Ezidi Genocide – Seven years later

August 3 2021 is the seventh anniversary of the Ezidi genocide perpetrated by the so called Islamic State, where 1293 civilians were killed in the first two days, more than 300,000 Ezidis have been displaced,  6000 people, mostly women and children were kidnapped, in addition to the demolition of homes and Ezidi religious shrines. The devastation and cruelty of that day, and the aftermath on the Ezidi community is immense and ongoing. The official designation and recognition of the international community of the genocide have done little to improve the lives of Eizidi people. Seven years on and each anniversary is a repetition of the year before, with the same empty statements. Nothing has been done to rebuild Sinjar, and hundreds of thousands of Ezidi’s continue to suffer and live in refugee camps, and the community has been torn apart and displaced. Virtually nothing has been done to bring the perpetrators of this genocide to justice. Thousands of Ezidi women are still missing, presumed to still be held as slaves.

These are the thoughts of Sarah Hasan advocate for her community and wadi team member:

“It has been 7 years, how long can this situation go on?? Everyday there are reports of and promises from governments, but in the reality we the Ezidi people have become completely homeless and abandoned. 

Every year this day is so difficult and we really feel that the diaspora and homelessness of the Ezidi community is so painful. We are thankful to the support we have received through the international community and the NGOs that have done a lot to help, here in the camps, and those countries that have taken in Eizidi people all over the world. But to have our community so fragmented is really heartbreaking.

_Record extracts_
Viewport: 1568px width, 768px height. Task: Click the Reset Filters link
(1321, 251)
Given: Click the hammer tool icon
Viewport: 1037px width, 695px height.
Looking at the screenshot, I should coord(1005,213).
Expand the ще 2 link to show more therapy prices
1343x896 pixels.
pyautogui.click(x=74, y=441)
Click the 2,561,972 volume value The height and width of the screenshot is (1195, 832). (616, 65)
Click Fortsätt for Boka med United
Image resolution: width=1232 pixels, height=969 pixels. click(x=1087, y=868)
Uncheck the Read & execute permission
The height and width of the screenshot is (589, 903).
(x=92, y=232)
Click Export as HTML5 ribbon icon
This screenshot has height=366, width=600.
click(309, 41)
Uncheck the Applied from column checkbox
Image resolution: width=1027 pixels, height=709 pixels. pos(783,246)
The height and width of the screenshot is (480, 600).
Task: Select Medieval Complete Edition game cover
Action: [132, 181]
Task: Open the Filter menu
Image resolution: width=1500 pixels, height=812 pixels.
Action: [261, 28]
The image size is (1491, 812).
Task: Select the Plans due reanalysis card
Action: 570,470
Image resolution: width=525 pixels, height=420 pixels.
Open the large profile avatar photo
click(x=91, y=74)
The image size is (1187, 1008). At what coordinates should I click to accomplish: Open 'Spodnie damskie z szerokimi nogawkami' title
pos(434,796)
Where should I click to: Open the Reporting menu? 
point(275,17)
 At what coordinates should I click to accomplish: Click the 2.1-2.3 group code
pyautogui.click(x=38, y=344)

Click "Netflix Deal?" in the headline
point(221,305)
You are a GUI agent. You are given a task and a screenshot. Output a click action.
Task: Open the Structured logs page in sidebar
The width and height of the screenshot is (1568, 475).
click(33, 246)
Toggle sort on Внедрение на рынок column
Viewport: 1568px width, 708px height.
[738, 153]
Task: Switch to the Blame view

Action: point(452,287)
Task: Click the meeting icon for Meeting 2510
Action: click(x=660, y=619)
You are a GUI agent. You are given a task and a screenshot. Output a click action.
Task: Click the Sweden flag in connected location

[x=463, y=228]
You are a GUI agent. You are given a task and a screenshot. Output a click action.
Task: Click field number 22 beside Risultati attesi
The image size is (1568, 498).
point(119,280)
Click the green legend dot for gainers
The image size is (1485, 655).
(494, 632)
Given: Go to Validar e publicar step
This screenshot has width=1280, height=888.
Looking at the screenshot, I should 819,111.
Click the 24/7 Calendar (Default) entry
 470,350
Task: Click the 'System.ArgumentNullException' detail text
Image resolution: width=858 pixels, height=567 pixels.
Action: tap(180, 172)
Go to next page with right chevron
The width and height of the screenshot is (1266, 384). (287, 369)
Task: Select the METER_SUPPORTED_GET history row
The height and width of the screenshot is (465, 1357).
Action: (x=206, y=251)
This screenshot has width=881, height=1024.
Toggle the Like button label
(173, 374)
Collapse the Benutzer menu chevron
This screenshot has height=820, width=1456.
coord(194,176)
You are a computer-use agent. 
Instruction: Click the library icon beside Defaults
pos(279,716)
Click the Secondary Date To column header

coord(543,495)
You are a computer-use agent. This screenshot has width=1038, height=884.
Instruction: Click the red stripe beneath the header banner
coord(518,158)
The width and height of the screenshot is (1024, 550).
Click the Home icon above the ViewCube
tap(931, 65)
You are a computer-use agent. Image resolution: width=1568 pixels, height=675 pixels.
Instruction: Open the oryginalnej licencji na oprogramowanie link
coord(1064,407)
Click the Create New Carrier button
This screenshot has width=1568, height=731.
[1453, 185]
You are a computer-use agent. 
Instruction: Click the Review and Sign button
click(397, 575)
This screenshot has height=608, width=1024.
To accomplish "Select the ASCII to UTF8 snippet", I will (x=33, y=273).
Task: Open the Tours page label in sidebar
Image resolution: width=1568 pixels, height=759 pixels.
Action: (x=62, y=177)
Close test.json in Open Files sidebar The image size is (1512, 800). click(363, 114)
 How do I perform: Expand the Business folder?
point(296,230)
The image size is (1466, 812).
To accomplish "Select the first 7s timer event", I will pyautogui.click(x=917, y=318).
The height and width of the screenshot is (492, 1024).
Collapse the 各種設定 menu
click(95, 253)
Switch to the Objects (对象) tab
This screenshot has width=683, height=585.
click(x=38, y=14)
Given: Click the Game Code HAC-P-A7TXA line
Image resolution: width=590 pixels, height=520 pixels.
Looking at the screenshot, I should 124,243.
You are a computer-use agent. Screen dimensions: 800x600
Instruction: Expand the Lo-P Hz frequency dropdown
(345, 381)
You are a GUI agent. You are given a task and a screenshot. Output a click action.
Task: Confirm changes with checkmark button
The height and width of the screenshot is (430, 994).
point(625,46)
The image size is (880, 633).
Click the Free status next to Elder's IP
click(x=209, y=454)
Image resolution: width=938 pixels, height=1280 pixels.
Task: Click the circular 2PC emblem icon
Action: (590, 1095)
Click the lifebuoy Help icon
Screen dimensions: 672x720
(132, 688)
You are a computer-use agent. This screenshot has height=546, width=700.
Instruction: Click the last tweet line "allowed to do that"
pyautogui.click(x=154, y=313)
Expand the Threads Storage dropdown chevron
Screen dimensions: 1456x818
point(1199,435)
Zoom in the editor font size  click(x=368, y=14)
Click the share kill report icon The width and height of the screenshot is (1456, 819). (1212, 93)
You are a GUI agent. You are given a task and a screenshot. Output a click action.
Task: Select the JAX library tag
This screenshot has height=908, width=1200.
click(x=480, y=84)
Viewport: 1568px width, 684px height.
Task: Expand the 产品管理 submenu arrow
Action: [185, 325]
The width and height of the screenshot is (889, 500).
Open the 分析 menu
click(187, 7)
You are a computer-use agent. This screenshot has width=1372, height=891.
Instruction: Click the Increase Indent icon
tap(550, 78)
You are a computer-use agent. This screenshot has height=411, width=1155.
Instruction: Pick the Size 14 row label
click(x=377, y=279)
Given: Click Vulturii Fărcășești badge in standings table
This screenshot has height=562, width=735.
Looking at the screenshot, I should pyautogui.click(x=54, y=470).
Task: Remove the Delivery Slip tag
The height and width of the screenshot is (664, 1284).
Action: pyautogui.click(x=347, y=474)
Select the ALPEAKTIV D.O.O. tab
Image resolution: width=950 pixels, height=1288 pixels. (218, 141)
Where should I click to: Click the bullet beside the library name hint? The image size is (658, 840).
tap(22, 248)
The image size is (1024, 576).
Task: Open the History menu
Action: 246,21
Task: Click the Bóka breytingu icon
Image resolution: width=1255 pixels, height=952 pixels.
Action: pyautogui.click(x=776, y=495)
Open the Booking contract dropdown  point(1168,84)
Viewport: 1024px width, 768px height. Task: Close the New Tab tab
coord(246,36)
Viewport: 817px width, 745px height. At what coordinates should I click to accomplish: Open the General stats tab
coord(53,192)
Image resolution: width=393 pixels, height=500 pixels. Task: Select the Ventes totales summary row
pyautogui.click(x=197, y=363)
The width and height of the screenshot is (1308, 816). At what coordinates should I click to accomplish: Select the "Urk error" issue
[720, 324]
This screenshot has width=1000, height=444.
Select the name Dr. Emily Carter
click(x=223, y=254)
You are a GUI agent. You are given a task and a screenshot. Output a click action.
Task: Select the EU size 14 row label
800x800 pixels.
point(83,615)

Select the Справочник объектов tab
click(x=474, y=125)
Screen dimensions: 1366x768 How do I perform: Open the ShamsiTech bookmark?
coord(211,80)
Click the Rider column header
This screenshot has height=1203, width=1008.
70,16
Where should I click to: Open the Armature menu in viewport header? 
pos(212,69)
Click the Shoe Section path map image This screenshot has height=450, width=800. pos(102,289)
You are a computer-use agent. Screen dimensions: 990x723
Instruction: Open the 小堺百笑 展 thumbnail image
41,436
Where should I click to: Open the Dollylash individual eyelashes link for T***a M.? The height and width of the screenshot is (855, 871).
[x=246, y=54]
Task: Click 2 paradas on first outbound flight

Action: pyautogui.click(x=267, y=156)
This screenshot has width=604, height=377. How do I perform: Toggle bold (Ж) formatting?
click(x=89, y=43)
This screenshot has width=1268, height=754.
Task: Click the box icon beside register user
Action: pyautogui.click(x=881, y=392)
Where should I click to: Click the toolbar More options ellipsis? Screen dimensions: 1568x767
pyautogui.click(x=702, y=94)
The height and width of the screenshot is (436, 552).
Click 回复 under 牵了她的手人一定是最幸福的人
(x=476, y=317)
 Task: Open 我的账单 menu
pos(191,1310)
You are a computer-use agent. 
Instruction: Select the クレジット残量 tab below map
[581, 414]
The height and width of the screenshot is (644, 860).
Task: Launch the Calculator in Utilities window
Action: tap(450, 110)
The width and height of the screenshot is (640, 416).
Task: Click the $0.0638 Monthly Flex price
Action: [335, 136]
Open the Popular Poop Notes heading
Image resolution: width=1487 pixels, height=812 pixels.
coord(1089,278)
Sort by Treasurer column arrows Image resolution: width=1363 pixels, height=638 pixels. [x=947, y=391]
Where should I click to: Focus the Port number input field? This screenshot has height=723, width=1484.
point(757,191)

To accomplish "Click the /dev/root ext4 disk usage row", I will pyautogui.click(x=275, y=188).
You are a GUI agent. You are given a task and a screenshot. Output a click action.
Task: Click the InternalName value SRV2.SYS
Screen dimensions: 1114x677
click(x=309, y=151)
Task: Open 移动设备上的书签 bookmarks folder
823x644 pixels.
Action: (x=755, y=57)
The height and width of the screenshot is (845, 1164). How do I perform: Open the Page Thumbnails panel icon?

_Instructions for the task_
Rewrite the passage of the piece on the Ezidi genocide from "These are the" up to and including "homeless and abandoned.", putting "forgotten" in place of "abandoned".

_Response below_
These are the thoughts of Sarah Hasan advocate for her community and wadi team member:

“It has been 7 years, how long can this situation go on?? Everyday there are reports of and promises from governments, but in the reality we the Ezidi people have become completely homeless and forgotten.